The first application area in our group is the study of scattering problems in
bounded domains. The major difficulty encountered when solving numerically Helmholtz
problems, that describe time-harmonic wave propagation, is that standard FEM is not
suited for mid- and high-frequency regime because of the quasi-optimality constant which
grows with the wavenumber. Increasing the number of elements in the mesh and/or the order
of the element in order to reach an acceptable level of accuracy leads to a prohibitive
computational cost for high wavenumbers. Given that, we are particularly interested in a
class of plane wave-based discontinuous Galerkin methods for solving efficiently Helmholtz
problems. As it has already been shown, these methods have the potential of reducing
considerably the size of the systems to be solved in standard FEM, while maintaining a
very good accuracy and stability.
We also apply FEM and FDM to the modeling of fuel cells. This is related to one of
main problems of civilization, that is the increasing energy hunger combined with limited
resources and decreasing reserves. One promising solution to this problem could be the
usage of fuel cells, i.e., those devices that convert chemically bounded energy (e.g.
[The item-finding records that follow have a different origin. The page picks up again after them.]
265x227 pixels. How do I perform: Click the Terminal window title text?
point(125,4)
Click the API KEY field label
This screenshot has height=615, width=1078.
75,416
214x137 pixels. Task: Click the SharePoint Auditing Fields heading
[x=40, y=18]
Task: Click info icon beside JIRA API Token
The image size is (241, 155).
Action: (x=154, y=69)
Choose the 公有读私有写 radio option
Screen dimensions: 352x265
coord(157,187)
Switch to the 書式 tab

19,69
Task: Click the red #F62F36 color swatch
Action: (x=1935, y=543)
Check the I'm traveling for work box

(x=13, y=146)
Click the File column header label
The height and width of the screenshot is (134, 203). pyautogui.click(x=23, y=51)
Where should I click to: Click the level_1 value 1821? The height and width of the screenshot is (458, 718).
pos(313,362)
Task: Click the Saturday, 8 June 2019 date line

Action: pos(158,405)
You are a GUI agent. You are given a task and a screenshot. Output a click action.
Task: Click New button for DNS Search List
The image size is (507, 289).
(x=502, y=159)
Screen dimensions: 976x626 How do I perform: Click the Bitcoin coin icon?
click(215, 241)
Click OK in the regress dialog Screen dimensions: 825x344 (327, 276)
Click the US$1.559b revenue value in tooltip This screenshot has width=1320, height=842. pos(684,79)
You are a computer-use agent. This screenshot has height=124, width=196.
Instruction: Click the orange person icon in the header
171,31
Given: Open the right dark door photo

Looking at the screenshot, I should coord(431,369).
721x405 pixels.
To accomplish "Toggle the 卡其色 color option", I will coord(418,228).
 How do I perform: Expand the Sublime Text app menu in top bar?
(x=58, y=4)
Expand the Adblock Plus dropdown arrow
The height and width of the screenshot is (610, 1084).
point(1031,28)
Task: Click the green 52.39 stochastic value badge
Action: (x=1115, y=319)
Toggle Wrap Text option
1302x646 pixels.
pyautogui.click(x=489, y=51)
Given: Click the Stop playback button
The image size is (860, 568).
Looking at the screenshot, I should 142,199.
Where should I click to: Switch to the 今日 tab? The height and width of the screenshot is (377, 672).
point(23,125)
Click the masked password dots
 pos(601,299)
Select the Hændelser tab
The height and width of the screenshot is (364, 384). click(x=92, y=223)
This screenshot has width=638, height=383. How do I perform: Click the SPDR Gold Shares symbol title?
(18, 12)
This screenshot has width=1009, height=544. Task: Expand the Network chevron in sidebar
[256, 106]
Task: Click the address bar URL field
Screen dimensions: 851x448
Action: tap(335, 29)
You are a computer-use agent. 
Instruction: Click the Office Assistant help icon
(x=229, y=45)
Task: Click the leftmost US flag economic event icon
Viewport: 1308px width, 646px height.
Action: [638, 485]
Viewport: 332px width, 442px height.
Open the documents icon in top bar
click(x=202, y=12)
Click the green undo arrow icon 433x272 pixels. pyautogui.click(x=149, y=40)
hydrogen) directly into electricity. Mathematical description of fuel cells is based
on a system of parabolic time-dependent partial differential equations with nonlinear
source terms. By adopting appropriate computational techniques to solve this
problem, we get an efficient tool to reliably model important phenomena in such devices,
thus avoiding expensive measurements and testing instruments.
A different research topic addressed by the Computational Mathematics group consists of
developing rigorous computational techniques to study finite and infinite-dimensional
systems, like system of ODEs, PDEs, or delay equations. Proving the existence of solutions
for nonlinear dynamical system using analytical technique is a very challenging problem,
especially in the infinite-dimensional case. New results have been obtained in the last
decades following the so-called computer-assisted approach: the combination of analytical
tools with rigorous numerics allows to prove the existence of stationary solutions,
periodic orbits, connecting orbits, and traveling waves. These dynamical objects are
the first ingredients towards the full understanding of the global properties of a
nonlinear system, like the existence of chaotic dynamics.
One of the main purposes in computational anatomy is the measurement
and statistical study of anatomical variations in organs, notably in the
brain or the heart. Several important shape evolution equations that are
now used routinely in applications have emerged over time, with the
intention of model registration, segmentation or tracking medical images
of human organs. In this context our group is studying mesh-free
numerical solutions to the Euler-Poincare PDE on diffeomorphisms
(EPDiff) as a model to uniquely define the registration of images, and
its different extensions to allow not only geometrical changes on shapes
representing organs, but the appearance of tumors, plasticity, and the
absorption of anatomical structures.